I read a book on creative solutions, which included some interesting things about paradigm shifts. These shifts are major and at times revolutionary changes in the way we think. They determine our attitudes and actions.

While reading the book a joke came to mind about a man sharing with a workmate his concern for his wife’s hearing. “She doesn’t seem to hear what I’m saying! I have to repeat myself at least three times.”

His workmate drops him off at his house and he walks in the front door and shouts, “Honey, I’m home!” No answer. He walks toward the kitchen. “Honey, I’m home!” Still no response. On entering the kitchen, he sees his wife standing at the sink with her back to him. He says again, “Honey, I’m home!”

“Alright, alright,” she says, “I replied the first time! Are you deaf or something?” Getting the joke requires a shift in thinking from the supposedly hard of hearing wife to the really hard of hearing husband.

Paradigm shifts came to mind again when a Christian writer claimed that humans did not descend from Neanderthals, but instead that the apelike mutants descended from Adam. I’m not saying that I agree but imagine the paradigm shift required for an evolutionist to grasp this reverse-thinking, devolutionist concept!

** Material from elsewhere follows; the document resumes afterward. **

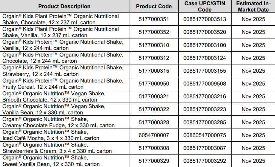275x167 pixels.
Task: Click the Product Description column header
Action: coord(64,6)
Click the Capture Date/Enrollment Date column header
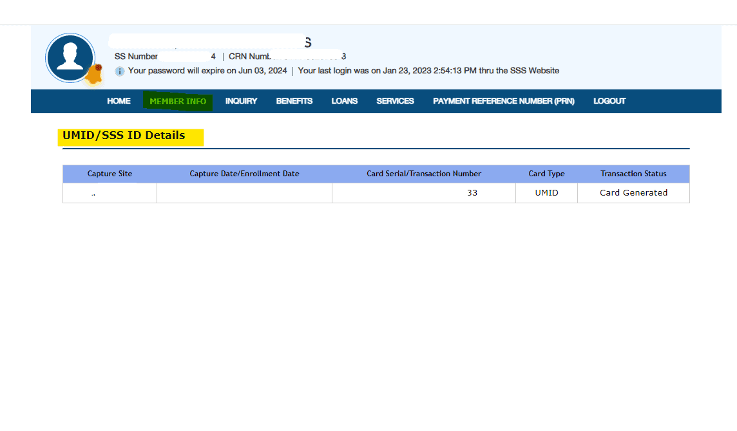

We need a paradigm shift in our thinking from what unbelievers are saying in the world to what the Spirit of God is saying to the churches. Example: “My thoughts are not your thoughts, neither are your ways my ways, says the LORD.” (Isaiah 55:8)

This was spoken to “the wicked” and “the unrighteous”, and so was not applicable to those who then believed; and they certainly do not to those who’ve been made “the righteousness of God in Christ.”

If we wish to see ourselves as God sees us, we need to view ourselves from His position, i.e. not look up from earth to Heaven, but rather down to earth from where we are “seated” in Heaven. Instead of wishing we could be more spiritual and more victorious but knowing that we are “more than conquerors through Christ who loved us”. Not stretching our necks upward to see what we hope to become in the future, but rather lifting our hearts to understand who we now are in Jesus.

More paradigm shifts from the old ‘fallen in Adam’ kind to the new ‘seated in Christ kind!